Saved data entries
---*---

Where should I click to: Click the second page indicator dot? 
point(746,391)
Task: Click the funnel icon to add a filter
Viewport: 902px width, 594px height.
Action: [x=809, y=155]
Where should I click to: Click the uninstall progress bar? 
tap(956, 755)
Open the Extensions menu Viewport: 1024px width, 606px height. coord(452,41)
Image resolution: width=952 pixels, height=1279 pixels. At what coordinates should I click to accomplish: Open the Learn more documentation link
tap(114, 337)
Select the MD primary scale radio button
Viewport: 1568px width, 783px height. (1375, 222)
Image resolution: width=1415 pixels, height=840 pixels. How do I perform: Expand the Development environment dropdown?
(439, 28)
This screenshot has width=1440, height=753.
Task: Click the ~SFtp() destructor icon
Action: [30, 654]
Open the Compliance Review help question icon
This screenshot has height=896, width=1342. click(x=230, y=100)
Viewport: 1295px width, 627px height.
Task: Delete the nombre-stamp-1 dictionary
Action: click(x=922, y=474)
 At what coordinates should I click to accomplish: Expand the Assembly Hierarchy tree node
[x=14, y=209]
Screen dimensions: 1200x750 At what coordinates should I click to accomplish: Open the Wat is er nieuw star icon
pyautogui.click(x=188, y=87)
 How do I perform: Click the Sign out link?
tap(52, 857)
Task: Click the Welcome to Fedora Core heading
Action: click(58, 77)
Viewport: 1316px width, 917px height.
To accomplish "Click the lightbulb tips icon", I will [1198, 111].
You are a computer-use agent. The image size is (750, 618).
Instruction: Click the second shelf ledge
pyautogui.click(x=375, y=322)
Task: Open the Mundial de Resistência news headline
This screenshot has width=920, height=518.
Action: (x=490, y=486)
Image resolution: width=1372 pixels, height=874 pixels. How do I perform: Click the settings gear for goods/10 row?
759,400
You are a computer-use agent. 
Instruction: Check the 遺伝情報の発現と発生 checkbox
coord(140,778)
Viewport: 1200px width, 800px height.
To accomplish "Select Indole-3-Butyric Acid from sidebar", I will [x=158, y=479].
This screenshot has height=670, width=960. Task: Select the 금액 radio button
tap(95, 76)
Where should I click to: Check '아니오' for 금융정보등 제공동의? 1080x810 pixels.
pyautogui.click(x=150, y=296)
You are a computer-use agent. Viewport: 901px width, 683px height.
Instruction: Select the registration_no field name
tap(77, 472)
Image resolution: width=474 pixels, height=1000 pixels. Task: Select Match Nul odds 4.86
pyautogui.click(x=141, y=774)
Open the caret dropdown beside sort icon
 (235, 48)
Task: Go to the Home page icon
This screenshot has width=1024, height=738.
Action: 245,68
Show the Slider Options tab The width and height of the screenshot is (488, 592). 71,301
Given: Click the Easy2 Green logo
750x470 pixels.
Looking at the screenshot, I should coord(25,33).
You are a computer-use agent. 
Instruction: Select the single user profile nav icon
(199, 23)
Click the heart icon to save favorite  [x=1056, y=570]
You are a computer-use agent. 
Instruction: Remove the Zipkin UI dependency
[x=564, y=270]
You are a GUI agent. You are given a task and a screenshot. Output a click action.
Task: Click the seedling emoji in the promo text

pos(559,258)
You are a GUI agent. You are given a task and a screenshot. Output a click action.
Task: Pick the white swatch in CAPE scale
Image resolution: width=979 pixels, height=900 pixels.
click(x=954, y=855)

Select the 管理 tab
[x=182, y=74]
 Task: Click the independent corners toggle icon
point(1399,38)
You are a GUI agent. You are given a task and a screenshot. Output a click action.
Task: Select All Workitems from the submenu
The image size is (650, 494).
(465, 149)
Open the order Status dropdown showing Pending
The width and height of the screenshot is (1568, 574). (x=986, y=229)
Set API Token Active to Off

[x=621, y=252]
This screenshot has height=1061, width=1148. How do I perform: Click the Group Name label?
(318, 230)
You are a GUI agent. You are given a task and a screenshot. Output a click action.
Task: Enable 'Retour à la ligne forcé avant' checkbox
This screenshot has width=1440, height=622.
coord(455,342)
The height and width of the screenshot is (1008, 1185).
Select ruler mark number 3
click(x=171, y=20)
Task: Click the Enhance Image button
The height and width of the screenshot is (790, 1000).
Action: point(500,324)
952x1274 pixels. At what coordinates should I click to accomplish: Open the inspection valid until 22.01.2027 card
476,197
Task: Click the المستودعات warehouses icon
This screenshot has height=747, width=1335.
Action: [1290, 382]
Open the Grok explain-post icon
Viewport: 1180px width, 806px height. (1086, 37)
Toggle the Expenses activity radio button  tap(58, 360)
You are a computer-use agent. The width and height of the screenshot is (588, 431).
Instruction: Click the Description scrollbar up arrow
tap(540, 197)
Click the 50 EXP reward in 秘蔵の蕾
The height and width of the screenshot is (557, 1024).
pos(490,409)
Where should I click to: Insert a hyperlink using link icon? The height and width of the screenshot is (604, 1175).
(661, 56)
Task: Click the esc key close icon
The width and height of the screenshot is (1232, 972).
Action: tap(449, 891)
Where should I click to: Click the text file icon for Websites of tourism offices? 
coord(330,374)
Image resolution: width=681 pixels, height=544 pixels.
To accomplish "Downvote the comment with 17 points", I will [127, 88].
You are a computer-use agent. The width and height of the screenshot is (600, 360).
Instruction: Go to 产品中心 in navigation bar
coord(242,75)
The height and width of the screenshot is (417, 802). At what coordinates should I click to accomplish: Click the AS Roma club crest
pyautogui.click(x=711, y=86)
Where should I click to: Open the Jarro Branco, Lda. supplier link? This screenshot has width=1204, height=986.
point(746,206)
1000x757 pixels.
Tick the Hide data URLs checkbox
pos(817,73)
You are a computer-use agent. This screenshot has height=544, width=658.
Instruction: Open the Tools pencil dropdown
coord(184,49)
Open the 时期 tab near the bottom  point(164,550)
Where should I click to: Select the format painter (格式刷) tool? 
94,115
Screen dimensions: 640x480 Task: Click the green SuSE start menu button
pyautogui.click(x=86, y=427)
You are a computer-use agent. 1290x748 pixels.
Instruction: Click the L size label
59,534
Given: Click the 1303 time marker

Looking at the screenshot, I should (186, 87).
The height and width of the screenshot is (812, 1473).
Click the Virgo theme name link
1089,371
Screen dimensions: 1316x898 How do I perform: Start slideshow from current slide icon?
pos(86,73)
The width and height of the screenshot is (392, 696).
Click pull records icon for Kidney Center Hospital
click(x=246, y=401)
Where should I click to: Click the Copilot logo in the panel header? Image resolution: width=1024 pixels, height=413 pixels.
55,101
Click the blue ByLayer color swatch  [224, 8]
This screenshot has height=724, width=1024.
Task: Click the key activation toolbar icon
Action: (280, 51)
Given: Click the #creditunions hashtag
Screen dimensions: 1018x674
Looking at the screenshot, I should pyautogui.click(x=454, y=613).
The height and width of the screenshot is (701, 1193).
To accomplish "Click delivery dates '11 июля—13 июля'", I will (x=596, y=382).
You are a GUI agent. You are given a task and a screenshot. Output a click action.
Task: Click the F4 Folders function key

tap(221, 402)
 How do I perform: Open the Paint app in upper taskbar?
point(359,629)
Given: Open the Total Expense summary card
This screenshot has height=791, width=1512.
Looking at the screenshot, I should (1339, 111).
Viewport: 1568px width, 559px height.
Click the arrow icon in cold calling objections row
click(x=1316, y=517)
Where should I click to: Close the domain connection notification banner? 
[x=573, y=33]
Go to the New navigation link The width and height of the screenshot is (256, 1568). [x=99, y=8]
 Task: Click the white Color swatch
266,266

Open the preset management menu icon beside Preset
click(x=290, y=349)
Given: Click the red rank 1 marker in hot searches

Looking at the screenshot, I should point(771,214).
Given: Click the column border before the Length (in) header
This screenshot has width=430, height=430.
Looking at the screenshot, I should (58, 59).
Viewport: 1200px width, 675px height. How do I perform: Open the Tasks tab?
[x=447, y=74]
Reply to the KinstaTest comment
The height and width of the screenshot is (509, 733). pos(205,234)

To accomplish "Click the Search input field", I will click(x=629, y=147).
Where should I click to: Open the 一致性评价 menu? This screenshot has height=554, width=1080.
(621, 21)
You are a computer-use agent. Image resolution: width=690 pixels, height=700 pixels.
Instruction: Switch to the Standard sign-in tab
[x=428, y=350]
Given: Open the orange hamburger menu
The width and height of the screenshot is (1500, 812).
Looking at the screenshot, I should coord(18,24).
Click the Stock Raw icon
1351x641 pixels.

---*---

**Directions**
Your answer should be the lines of the records that include the word "will".

**Answer to the problem**
To accomplish "Click the lightbulb tips icon", I will [1198, 111].
To accomplish "Select Indole-3-Butyric Acid from sidebar", I will [x=158, y=479].
To accomplish "Downvote the comment with 17 points", I will [127, 88].
To accomplish "Click delivery dates '11 июля—13 июля'", I will (x=596, y=382).
To accomplish "Click the Search input field", I will click(x=629, y=147).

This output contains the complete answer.